### The data
◇ ◇ ◇ ◇ ◇

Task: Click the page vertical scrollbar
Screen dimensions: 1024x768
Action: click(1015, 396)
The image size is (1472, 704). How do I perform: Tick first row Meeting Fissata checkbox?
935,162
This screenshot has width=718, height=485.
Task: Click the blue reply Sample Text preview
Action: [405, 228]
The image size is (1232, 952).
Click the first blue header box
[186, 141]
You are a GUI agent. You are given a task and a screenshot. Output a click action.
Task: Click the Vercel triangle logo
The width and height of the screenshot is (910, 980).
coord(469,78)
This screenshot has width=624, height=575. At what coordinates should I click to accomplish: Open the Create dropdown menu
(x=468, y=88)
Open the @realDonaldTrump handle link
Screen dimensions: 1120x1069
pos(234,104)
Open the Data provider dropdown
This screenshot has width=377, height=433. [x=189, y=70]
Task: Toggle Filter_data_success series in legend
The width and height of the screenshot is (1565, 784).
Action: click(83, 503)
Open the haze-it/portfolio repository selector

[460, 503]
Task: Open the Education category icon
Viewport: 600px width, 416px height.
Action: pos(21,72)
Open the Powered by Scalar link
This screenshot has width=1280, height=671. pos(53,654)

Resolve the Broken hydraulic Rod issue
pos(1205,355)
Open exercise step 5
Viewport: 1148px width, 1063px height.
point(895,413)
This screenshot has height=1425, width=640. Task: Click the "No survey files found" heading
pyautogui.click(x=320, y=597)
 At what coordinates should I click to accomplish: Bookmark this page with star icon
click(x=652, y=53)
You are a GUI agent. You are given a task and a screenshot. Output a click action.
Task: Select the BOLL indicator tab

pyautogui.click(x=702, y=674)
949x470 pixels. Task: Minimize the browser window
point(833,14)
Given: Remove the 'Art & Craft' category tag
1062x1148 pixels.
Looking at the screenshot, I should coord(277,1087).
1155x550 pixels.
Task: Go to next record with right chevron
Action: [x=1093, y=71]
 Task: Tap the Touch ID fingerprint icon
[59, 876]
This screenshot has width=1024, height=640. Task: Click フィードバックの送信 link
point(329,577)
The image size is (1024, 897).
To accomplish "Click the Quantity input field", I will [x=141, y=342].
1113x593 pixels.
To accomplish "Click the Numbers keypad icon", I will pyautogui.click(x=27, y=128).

◇ ◇ ◇ ◇ ◇

### Problem
Please count the lines that hold "category" in this data and report the total alone.

### Answer to the exercise
2